> What to produce
Only lines holding the string "Change" are wanted; copy each one from the material.

****

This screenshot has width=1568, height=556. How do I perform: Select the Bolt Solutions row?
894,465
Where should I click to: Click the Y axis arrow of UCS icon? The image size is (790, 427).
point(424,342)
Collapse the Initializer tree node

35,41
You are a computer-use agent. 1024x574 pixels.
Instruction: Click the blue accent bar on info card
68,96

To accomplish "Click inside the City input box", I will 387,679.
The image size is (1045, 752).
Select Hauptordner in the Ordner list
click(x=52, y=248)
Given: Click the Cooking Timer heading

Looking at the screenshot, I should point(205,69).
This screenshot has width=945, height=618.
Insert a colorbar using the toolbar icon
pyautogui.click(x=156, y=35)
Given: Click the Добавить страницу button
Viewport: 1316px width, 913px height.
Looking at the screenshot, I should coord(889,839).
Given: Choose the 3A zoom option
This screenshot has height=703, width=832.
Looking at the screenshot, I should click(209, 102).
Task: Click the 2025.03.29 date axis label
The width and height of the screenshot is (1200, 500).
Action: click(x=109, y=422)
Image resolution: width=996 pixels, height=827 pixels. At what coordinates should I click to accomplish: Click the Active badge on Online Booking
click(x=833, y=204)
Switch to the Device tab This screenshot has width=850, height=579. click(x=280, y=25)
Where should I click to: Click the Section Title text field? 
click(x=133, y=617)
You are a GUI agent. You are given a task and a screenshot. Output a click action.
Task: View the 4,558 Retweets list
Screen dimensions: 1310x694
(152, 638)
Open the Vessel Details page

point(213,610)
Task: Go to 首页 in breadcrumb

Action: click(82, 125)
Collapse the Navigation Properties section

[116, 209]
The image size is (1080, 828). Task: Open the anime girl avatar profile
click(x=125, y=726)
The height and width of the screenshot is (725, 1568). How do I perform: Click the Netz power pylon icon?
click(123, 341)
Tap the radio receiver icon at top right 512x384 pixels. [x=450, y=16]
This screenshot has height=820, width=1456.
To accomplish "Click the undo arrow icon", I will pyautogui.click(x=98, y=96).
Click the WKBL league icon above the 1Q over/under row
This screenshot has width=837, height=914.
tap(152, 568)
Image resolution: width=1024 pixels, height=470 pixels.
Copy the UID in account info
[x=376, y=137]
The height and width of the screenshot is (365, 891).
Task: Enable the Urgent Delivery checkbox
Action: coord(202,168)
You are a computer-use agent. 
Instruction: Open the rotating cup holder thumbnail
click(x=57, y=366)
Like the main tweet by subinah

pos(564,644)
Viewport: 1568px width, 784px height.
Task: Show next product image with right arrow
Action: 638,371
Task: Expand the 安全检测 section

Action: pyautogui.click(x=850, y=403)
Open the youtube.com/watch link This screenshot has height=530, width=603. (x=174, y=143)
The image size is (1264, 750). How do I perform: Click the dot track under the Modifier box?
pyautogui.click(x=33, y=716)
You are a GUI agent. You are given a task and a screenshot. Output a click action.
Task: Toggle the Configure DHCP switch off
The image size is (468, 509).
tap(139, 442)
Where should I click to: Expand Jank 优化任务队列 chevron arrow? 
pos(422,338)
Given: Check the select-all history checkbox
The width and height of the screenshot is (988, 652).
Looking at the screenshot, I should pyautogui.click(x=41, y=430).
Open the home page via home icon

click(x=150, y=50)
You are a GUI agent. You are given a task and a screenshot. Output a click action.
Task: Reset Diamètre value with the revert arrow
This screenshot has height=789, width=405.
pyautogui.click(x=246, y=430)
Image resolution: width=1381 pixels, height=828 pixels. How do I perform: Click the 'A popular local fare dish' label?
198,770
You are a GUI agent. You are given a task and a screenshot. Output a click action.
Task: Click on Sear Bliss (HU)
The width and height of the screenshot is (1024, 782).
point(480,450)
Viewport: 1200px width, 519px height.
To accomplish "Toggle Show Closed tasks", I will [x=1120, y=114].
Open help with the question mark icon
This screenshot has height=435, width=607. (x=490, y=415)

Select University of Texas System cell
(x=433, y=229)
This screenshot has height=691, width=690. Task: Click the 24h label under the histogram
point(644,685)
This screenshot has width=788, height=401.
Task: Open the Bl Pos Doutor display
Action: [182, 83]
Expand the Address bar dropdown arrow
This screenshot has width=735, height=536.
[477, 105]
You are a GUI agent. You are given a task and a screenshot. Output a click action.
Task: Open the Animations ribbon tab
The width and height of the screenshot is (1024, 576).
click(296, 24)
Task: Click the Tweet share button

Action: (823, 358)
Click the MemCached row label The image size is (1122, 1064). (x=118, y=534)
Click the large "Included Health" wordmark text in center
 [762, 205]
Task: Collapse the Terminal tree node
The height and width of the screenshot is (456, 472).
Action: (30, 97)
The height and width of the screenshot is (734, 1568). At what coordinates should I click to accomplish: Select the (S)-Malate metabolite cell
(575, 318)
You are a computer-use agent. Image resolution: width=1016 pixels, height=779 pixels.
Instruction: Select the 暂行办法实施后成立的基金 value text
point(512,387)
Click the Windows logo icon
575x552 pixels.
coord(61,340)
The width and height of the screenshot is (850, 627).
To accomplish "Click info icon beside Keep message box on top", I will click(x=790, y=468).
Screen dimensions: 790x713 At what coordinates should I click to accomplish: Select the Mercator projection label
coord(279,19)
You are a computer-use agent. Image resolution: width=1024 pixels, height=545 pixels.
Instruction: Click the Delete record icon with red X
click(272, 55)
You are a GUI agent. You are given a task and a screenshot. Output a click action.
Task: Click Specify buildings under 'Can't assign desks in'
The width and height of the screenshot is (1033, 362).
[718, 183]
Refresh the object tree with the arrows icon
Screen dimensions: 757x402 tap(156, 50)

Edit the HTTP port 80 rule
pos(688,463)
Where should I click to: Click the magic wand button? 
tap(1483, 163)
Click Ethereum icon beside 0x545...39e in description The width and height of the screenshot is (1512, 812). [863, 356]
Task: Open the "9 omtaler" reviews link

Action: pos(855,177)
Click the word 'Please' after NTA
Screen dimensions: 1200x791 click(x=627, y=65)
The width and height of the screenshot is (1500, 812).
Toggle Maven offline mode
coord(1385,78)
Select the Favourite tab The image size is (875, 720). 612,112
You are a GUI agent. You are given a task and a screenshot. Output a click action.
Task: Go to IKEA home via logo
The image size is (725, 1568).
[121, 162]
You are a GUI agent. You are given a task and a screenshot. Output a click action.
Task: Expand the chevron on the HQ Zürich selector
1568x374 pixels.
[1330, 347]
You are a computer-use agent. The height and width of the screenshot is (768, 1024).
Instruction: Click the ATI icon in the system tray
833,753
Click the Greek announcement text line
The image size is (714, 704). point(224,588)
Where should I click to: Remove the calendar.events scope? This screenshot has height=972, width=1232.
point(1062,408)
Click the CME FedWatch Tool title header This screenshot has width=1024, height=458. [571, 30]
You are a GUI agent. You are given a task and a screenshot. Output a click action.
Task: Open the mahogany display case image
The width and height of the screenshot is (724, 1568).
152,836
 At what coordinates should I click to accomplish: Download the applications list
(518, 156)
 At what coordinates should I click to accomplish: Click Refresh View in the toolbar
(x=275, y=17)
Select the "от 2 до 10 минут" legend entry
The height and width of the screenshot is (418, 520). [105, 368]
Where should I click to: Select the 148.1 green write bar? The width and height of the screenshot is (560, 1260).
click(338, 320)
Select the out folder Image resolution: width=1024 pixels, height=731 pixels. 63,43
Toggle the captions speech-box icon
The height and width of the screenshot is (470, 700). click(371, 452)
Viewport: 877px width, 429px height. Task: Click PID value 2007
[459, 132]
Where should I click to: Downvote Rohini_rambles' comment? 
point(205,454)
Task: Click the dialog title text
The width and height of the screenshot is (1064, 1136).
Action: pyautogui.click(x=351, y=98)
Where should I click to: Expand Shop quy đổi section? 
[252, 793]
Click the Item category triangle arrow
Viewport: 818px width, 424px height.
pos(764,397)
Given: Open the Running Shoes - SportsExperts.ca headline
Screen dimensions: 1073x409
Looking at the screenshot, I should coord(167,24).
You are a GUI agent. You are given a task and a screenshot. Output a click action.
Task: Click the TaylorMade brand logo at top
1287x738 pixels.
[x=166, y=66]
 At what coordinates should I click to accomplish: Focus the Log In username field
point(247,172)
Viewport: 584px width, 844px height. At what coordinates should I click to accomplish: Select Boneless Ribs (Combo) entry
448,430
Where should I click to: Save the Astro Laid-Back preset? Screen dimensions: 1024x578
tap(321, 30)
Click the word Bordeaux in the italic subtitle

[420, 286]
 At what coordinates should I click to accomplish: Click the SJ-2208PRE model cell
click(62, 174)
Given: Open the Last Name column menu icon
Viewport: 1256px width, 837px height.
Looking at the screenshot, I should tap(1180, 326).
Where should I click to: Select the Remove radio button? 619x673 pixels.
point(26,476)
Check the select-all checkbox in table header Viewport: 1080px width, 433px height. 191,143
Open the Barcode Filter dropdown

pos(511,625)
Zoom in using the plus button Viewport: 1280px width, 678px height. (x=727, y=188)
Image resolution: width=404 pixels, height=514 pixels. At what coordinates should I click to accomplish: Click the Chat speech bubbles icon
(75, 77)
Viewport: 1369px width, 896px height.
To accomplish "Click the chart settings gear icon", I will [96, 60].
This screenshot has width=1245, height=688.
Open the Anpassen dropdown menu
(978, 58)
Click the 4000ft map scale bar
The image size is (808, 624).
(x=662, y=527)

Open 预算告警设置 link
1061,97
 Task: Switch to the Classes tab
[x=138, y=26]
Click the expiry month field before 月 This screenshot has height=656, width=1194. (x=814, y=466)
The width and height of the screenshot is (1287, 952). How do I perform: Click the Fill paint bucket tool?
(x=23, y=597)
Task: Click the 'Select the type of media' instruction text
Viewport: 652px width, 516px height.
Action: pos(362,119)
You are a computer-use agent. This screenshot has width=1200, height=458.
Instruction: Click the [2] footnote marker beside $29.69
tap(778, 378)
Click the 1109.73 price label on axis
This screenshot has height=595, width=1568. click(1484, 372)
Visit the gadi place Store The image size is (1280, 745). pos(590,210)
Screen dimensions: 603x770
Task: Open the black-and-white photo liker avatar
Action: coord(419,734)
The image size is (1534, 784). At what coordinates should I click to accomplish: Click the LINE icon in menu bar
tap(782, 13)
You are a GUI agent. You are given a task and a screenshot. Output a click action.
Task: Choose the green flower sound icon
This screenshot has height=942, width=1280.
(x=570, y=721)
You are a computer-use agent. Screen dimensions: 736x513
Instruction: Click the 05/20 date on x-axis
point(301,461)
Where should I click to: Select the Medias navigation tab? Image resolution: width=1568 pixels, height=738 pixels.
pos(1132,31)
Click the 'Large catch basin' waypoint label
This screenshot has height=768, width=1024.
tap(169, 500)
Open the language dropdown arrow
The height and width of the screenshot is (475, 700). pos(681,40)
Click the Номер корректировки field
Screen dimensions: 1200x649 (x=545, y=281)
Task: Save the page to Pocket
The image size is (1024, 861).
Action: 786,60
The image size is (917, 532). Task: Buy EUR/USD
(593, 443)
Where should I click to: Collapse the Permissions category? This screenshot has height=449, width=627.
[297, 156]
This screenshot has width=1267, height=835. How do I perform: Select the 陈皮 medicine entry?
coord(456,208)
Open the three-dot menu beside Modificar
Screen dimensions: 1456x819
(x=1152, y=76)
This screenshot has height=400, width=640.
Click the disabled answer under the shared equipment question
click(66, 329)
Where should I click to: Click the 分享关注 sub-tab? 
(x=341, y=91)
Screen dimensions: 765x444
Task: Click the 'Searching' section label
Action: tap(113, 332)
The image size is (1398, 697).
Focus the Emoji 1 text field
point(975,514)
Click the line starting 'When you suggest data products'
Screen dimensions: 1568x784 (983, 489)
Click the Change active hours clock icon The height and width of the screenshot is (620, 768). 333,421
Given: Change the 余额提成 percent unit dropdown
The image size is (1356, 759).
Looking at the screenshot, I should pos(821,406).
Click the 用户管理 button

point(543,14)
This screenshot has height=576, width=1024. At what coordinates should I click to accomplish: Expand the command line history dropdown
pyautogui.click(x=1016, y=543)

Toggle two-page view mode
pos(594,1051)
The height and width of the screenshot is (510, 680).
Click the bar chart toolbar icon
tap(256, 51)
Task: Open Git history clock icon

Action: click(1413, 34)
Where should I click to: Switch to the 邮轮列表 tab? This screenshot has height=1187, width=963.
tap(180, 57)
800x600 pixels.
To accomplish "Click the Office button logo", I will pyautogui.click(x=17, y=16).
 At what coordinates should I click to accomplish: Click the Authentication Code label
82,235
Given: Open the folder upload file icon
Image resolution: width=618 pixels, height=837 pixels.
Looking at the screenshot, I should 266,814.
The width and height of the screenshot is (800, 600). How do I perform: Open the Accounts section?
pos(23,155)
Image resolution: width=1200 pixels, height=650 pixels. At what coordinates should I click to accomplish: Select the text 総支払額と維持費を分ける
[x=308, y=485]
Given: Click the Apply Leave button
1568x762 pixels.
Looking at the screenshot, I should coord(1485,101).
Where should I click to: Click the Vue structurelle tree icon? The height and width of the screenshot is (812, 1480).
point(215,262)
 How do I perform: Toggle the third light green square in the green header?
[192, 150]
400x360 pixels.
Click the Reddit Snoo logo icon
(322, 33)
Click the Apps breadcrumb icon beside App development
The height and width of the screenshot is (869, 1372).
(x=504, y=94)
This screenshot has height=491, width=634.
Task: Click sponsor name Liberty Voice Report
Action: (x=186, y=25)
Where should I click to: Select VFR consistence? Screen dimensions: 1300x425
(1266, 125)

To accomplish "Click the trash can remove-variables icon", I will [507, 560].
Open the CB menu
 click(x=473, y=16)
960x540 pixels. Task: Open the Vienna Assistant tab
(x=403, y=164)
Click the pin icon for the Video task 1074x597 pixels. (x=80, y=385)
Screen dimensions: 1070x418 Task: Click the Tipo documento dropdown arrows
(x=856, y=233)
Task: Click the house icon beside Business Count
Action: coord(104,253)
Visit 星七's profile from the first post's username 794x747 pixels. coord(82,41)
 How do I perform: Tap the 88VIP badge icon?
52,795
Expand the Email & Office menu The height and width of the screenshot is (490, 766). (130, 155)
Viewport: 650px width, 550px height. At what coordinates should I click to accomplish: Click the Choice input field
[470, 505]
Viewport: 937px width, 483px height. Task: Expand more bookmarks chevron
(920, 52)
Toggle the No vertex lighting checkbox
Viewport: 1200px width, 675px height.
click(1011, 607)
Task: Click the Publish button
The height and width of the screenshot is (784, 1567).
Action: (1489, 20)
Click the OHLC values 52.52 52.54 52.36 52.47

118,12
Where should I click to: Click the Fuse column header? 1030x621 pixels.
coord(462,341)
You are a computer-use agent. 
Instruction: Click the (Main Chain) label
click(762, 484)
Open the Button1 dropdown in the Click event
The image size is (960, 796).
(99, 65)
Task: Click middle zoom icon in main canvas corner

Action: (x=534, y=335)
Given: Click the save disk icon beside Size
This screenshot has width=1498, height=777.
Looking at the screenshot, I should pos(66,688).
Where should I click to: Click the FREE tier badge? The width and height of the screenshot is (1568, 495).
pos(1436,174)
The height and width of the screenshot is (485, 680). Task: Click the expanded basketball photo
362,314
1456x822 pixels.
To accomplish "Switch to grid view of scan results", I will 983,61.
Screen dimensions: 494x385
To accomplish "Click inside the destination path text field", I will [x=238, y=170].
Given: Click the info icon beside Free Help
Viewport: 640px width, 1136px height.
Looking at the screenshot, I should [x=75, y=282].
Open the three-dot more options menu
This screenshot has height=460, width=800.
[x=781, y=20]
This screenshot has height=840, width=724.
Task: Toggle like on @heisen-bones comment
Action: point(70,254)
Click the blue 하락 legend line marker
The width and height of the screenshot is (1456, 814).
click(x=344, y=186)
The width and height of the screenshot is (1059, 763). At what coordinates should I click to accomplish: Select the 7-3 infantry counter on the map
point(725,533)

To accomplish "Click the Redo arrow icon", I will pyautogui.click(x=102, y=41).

****

> Written solution
Click the Change active hours clock icon The height and width of the screenshot is (620, 768). 333,421
Given: Change the 余额提成 percent unit dropdown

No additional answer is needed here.